== Source data ==

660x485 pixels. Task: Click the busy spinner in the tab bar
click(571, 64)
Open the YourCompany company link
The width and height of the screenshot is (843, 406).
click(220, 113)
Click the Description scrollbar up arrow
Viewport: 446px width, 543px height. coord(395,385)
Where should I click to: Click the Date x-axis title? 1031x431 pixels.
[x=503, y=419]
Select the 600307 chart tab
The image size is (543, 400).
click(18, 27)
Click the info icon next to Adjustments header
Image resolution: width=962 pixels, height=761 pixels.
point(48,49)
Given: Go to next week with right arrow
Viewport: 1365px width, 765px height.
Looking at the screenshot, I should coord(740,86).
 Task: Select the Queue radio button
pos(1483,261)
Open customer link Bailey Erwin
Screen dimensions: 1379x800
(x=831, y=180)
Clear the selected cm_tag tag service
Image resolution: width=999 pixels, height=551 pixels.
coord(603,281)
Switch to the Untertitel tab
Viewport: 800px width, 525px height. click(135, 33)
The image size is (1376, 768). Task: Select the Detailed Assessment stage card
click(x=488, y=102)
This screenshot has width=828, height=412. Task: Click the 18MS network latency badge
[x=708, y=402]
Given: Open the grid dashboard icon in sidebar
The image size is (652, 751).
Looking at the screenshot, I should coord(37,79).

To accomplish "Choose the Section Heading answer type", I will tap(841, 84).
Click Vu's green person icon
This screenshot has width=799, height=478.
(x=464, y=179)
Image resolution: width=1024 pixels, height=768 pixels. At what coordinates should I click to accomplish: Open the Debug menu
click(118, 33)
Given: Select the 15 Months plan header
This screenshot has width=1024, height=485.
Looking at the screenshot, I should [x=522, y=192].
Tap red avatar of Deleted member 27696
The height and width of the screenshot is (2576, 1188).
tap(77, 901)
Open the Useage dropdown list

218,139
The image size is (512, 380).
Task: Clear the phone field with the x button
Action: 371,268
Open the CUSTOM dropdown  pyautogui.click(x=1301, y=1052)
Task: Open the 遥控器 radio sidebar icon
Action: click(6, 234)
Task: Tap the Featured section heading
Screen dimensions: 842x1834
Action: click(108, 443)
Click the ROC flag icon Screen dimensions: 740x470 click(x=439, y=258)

===

__Prompt__.
Nothing in the material should be left out; output it exactly.

__Result of the task__.
660x485 pixels. Task: Click the busy spinner in the tab bar
click(571, 64)
Open the YourCompany company link
The width and height of the screenshot is (843, 406).
click(220, 113)
Click the Description scrollbar up arrow
Viewport: 446px width, 543px height. coord(395,385)
Where should I click to: Click the Date x-axis title? 1031x431 pixels.
[x=503, y=419]
Select the 600307 chart tab
The image size is (543, 400).
click(18, 27)
Click the info icon next to Adjustments header
Image resolution: width=962 pixels, height=761 pixels.
point(48,49)
Given: Go to next week with right arrow
Viewport: 1365px width, 765px height.
Looking at the screenshot, I should coord(740,86).
 Task: Select the Queue radio button
pos(1483,261)
Open customer link Bailey Erwin
Screen dimensions: 1379x800
(x=831, y=180)
Clear the selected cm_tag tag service
Image resolution: width=999 pixels, height=551 pixels.
coord(603,281)
Switch to the Untertitel tab
Viewport: 800px width, 525px height. click(135, 33)
The image size is (1376, 768). Task: Select the Detailed Assessment stage card
click(x=488, y=102)
This screenshot has width=828, height=412. Task: Click the 18MS network latency badge
[x=708, y=402]
Given: Open the grid dashboard icon in sidebar
The image size is (652, 751).
Looking at the screenshot, I should coord(37,79).

To accomplish "Choose the Section Heading answer type", I will tap(841, 84).
Click Vu's green person icon
This screenshot has width=799, height=478.
(x=464, y=179)
Image resolution: width=1024 pixels, height=768 pixels. At what coordinates should I click to accomplish: Open the Debug menu
click(118, 33)
Given: Select the 15 Months plan header
This screenshot has width=1024, height=485.
Looking at the screenshot, I should [x=522, y=192].
Tap red avatar of Deleted member 27696
The height and width of the screenshot is (2576, 1188).
tap(77, 901)
Open the Useage dropdown list

218,139
The image size is (512, 380).
Task: Clear the phone field with the x button
Action: 371,268
Open the CUSTOM dropdown  pyautogui.click(x=1301, y=1052)
Task: Open the 遥控器 radio sidebar icon
Action: click(6, 234)
Task: Tap the Featured section heading
Screen dimensions: 842x1834
Action: click(108, 443)
Click the ROC flag icon Screen dimensions: 740x470 click(x=439, y=258)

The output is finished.